## [Prompt]
Go through the listing and return every line with "icon" in it.

## [Source data]
______________________________

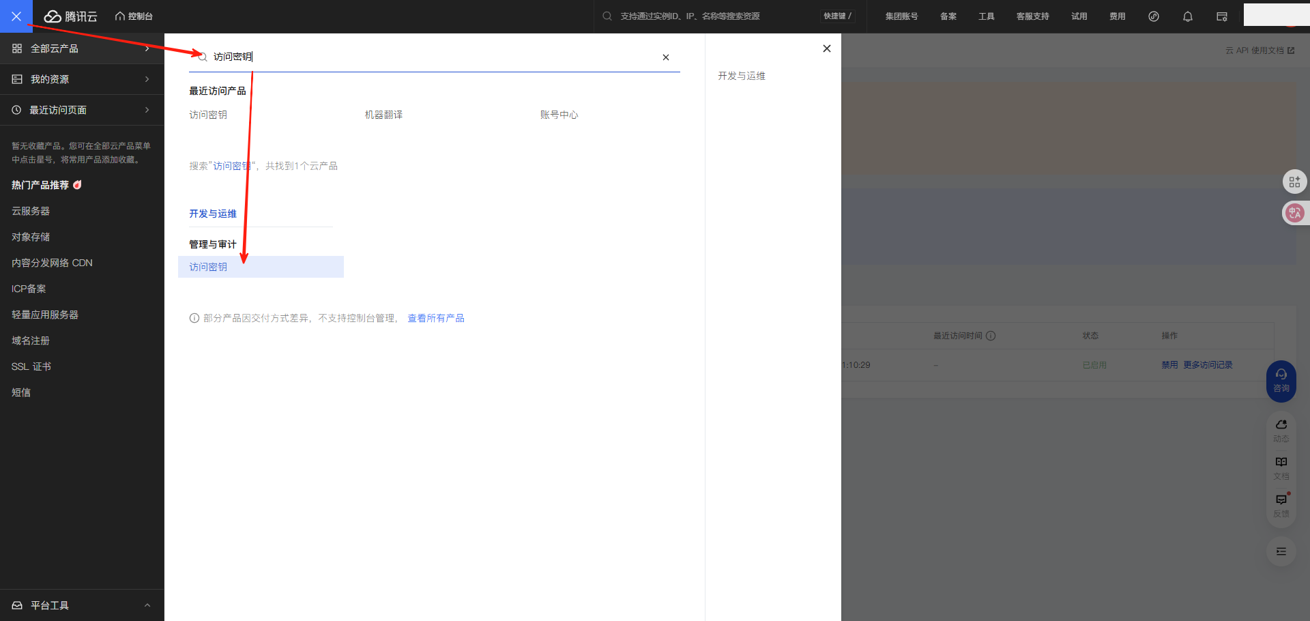Open the 客服支持 menu
Image resolution: width=1310 pixels, height=621 pixels.
tap(1032, 16)
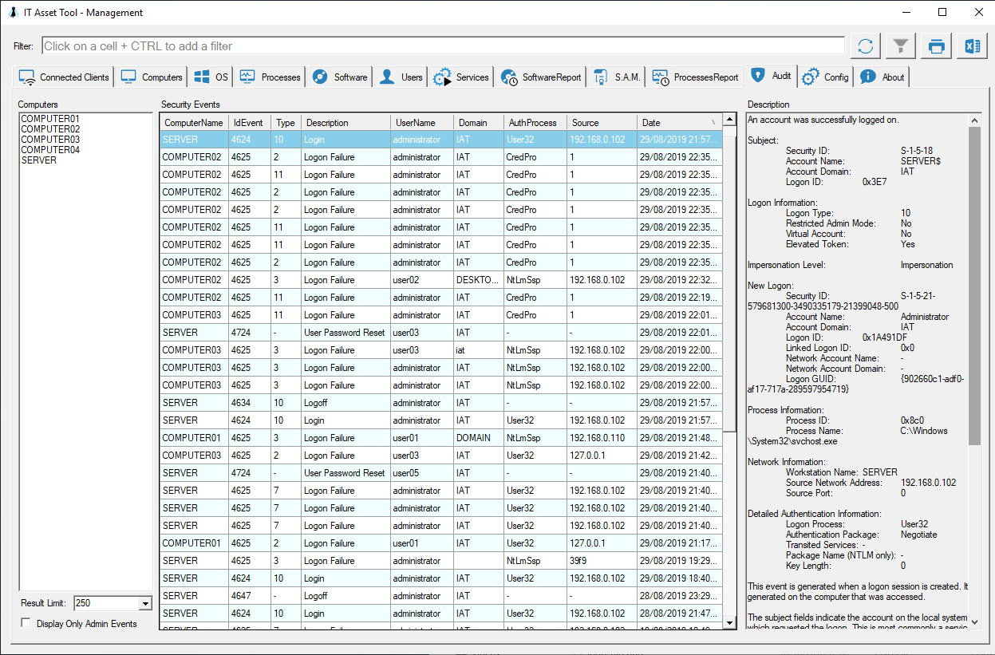The image size is (995, 655).
Task: Enable Display Only Admin Events checkbox
Action: [26, 623]
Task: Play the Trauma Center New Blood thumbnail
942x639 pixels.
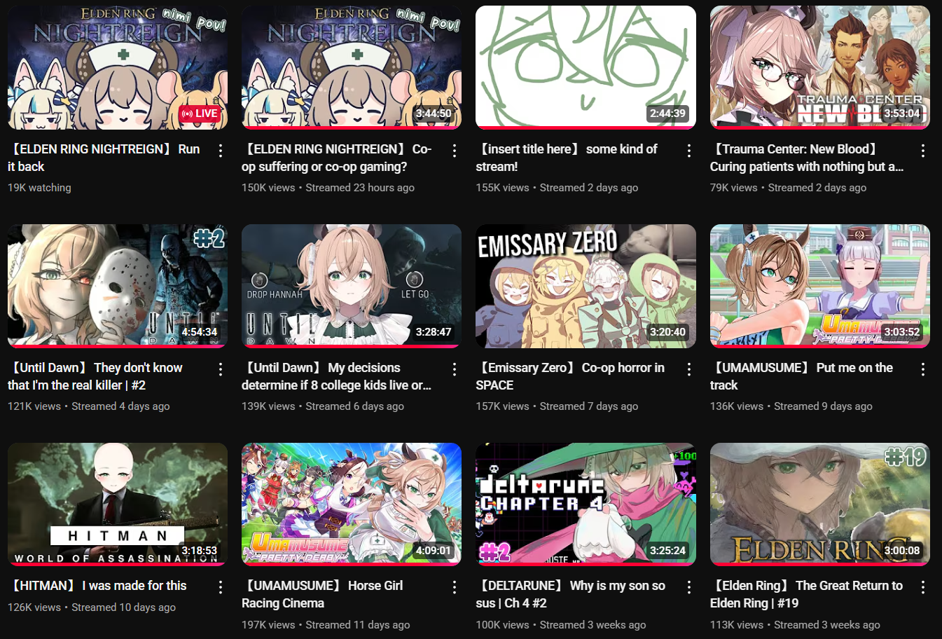Action: coord(820,67)
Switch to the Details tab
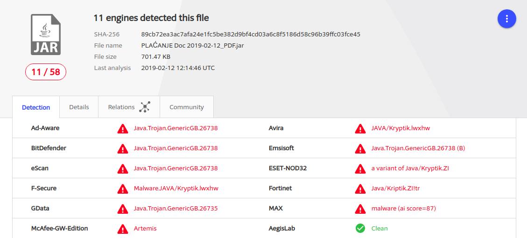Viewport: 527px width, 238px height. click(x=79, y=107)
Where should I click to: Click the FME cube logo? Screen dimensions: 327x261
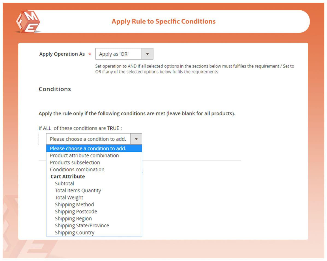pos(28,22)
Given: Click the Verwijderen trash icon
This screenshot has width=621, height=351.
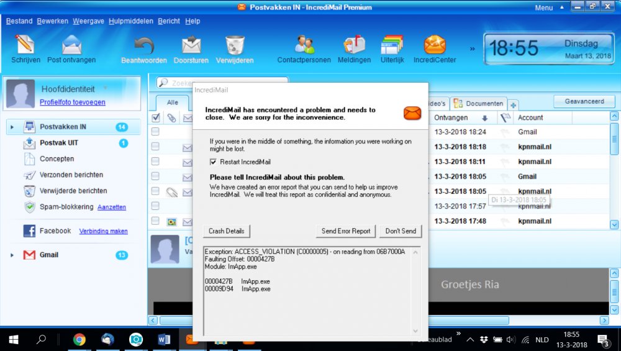Looking at the screenshot, I should pos(235,45).
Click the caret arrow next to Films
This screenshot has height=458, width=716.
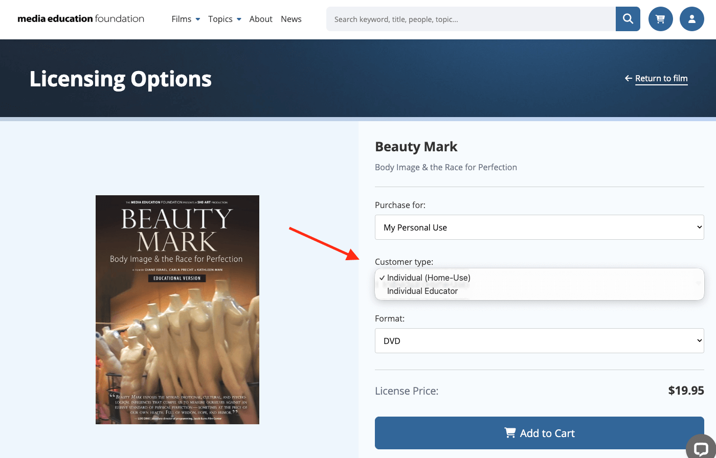pyautogui.click(x=197, y=19)
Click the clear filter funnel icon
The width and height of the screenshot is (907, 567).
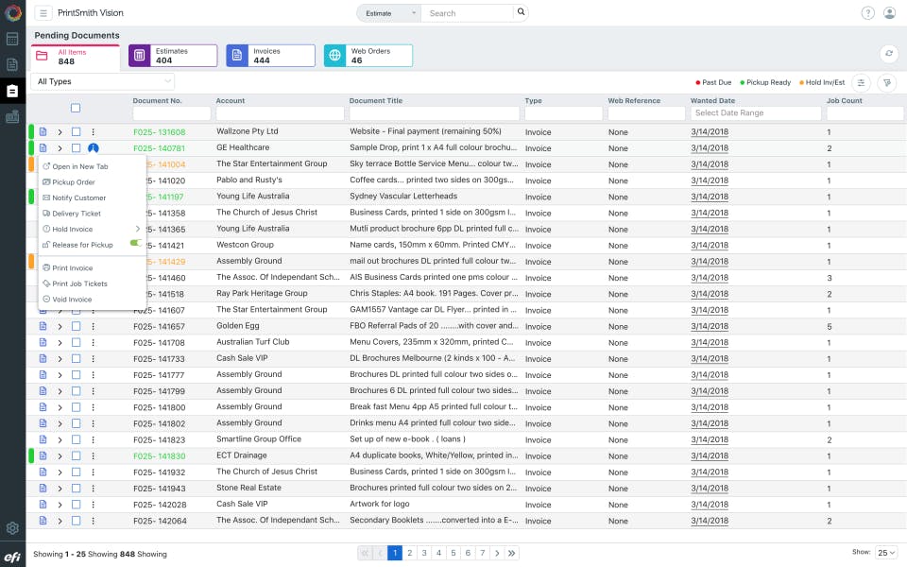(x=887, y=82)
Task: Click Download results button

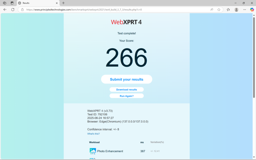Action: click(x=127, y=90)
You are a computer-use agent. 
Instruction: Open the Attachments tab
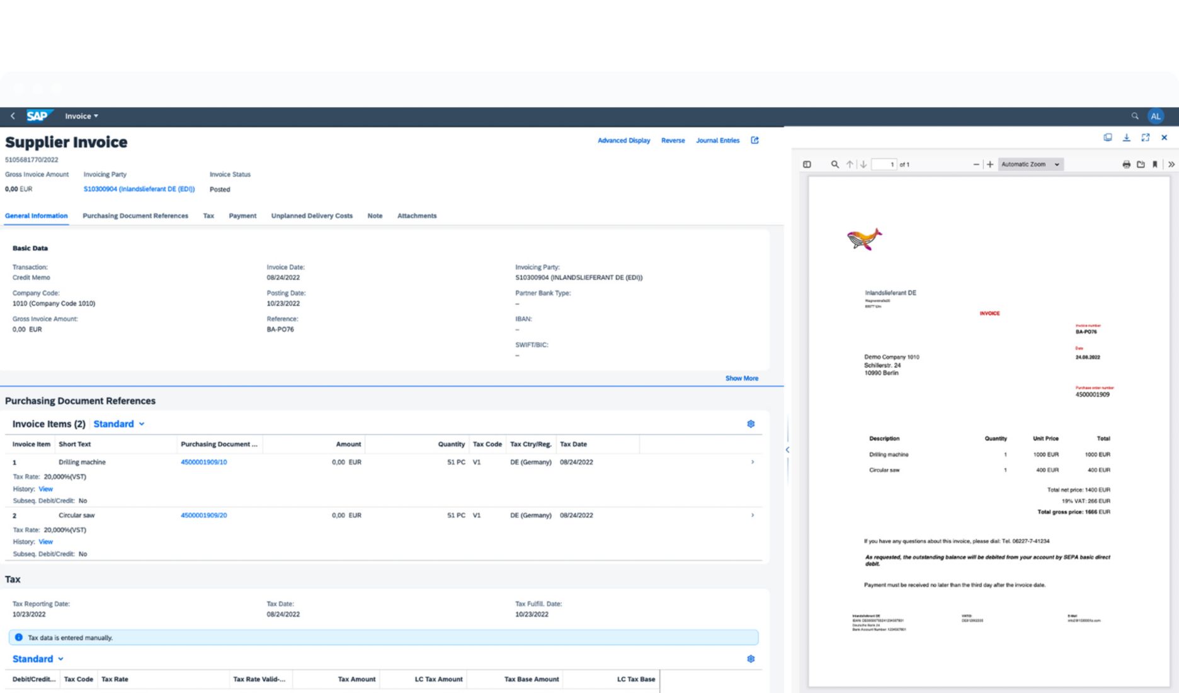(416, 215)
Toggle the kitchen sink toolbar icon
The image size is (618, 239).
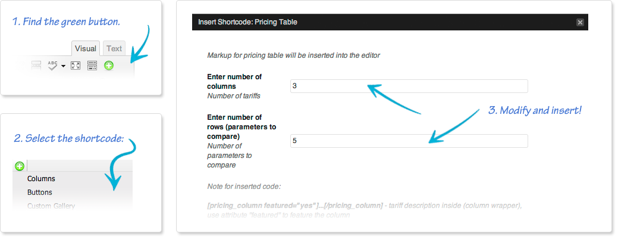(x=92, y=66)
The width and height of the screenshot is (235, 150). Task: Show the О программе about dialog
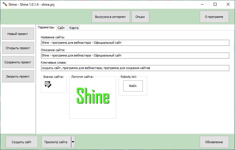[214, 17]
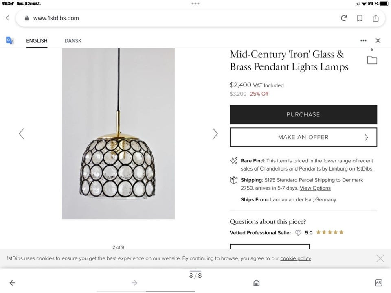
Task: Show the next product image
Action: click(215, 133)
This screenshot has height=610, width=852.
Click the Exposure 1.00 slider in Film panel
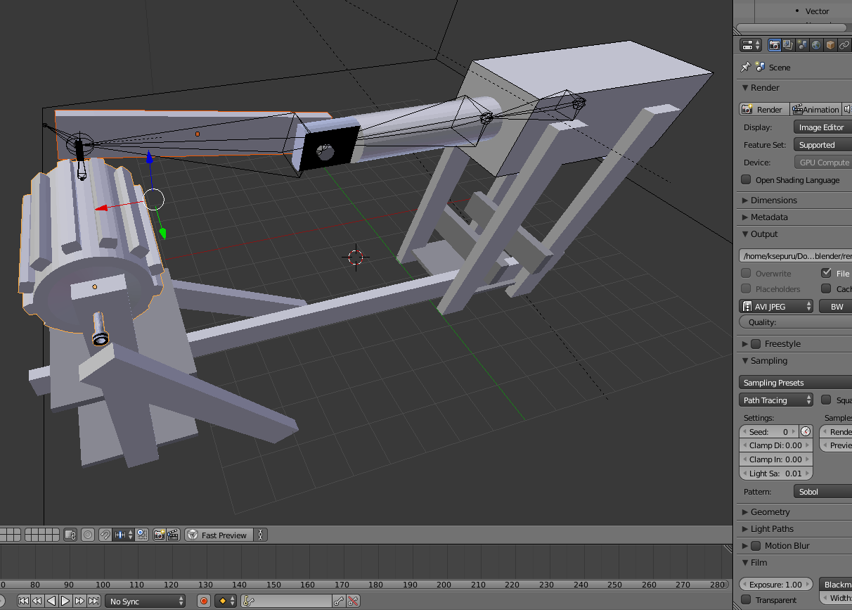[775, 584]
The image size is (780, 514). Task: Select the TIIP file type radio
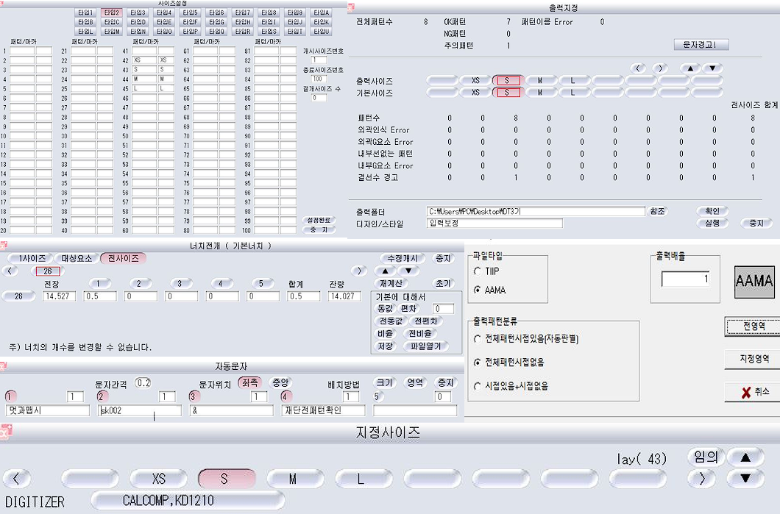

______________________________

## [Solution]
Given: Click the Verwijderen trash icon
Click the clear filter funnel icon
Toggle the kitchen sink toolbar icon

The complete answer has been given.